We had no idea Jocelyn Bolante’s stomach was high up in his chest. He kept clutching the vicinity of his heart when whisked from airport to hospital, but now his doctors tell us his problem is an ulcer. Will someone please ask doctors and patients to refer to the same script?
But seriously now, there is something seriously wrong with the kind of example officials past and present are giving their fellow citizens. Bolante’s family and Palace-connected lawyers have stormed the courts, petitioning the Supreme Court to declare as illegal the warrant of arrest and asking the Court of Appeals to say the same thing and permanently disqualify the Senate from arresting recalcitrant witnesses besides. Even a marginal legal brain knows this is out-and-out forum shopping.
Meanwhile, police officials involved in the embarrassing seizure of funds from now-retired Director Eliseo de la Paz in Moscow, quietly tried to dodge legal bullets by returning their travel allowances. Obviously, this is yet another manifestation of law enforcers trying to evade the enforcement of the law, in the process betraying their attitude towards the law as more a matter of public relations than justice. For if they were entitled to those allowances, they have nothing to fear and nothing to hide; and if the allowances were improperly given, they shouldn’t be able to escape accountability—and that includes their bosses who authorized those allowances.
Evasion is the name of the game. Bolante fled the Philippines to evade the Senate. He returned only because American authorities evicted him from their country. His vow to face his accusers proved as much a case of playacting as his coronary discomfort at the Ninoy Aquino International Airport. And his resolve to tell all lasted only as long as the time it took for his administration-associated lawyers to start forum shopping and for the Office of the Ombudsman to finally inch toward a tug-of-war with the Senate on which forum Bolante should face. Bolante’s shenanigans preceded those of Romulo Neri, but it was Neri’s dodging the Senate, too, with a little help from fellow administration official Budget Secretary Rolando Andaya Jr. and administration ally Sen. Joker Arroyo, that laid the legal groundwork for the invocation of executive privilege that will surely be Bolante’s last line of defense, as well.
There is a long list of administration officials who have enjoyed the luxury of picking and choosing from the administration’s legal arsenal, while foot-dragging to buy time—until such time, for example, as President Gloria Macapagal-Arroyo provides a civilian job for military and police officials who have to leave the service and thus run the risk of being called to testify before the Senate.

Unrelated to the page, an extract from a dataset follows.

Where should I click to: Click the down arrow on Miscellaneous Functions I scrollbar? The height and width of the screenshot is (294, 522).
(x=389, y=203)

The President’s Cabinet and subordinate offices are filled with a galaxy of former star-rank officials who have found refuge in the Palace, the latest of them being former Philippine National Police director-general Avelino Razon.

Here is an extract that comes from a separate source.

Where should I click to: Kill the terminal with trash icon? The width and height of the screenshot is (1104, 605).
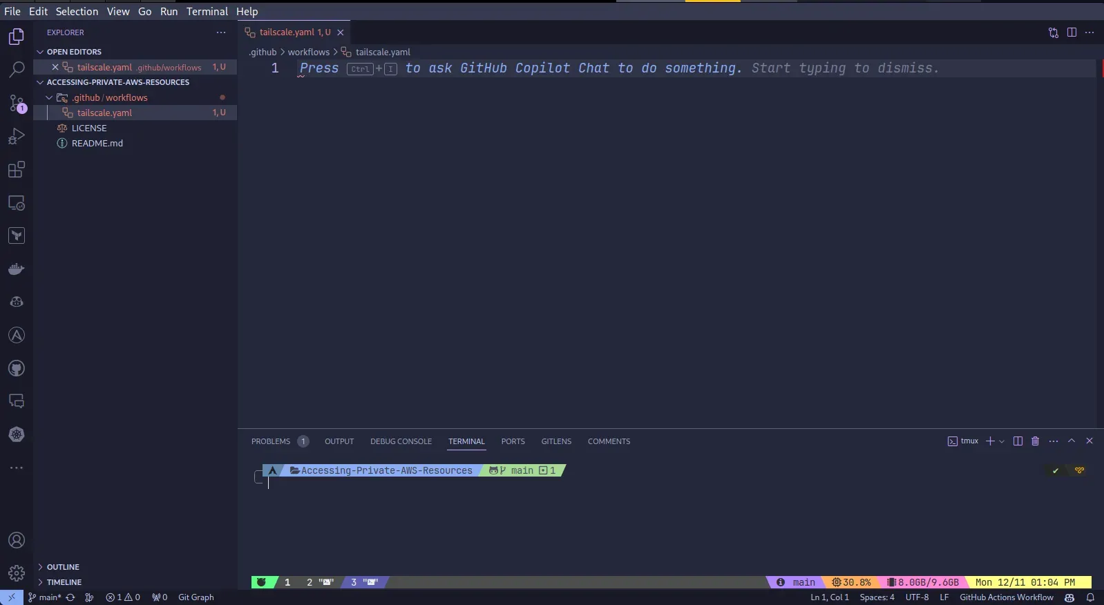pos(1035,441)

To be fair, the President and her people are able to act with such impunity because zeroing in on their behavior raises equally embarrassing questions about the people tasked with exercising oversight over presidents and their people. It would be unwise, because potentially self-incriminating, for congressmen and senators to delve into the whole system of travel and other allowances, and expenditures abroad, when they themselves have perfected the art of appropriating for themselves slush fund sand essentially unaccountable official allowances.
To one extent or another, all these questions involve the disbursement and use of public funds and the policies that regulate the use of those funds and the officers who authorize their disbursement. All the questions focus on whether officials follow rules that are clear, transparent, in conformity with the law, and whether they are actually accountable for the decisions they make and the spending they undertake.

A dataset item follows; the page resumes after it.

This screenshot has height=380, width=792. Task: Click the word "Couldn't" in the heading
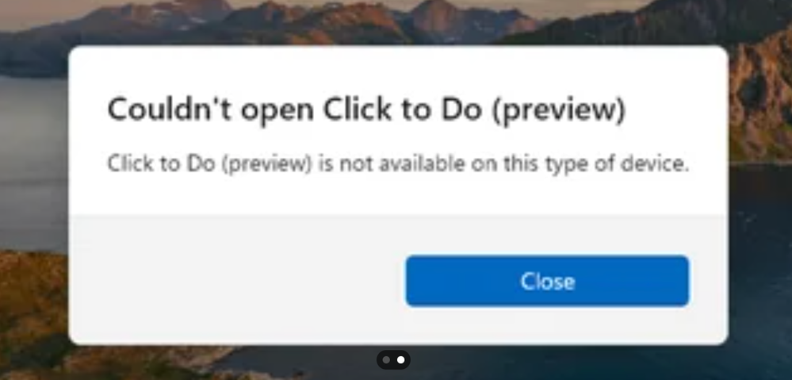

Every official response to these questions has been designed to confuse the issue, to drag it out in as many venues as possible, to avoid having to give a straight answer and avail of every legal and administrative shield to escape scrutiny and a definitive verdict, either in the courts of law or of public opinion. In other words, the sum total of the President and her people’s conduct has been to exercise power without responsibility.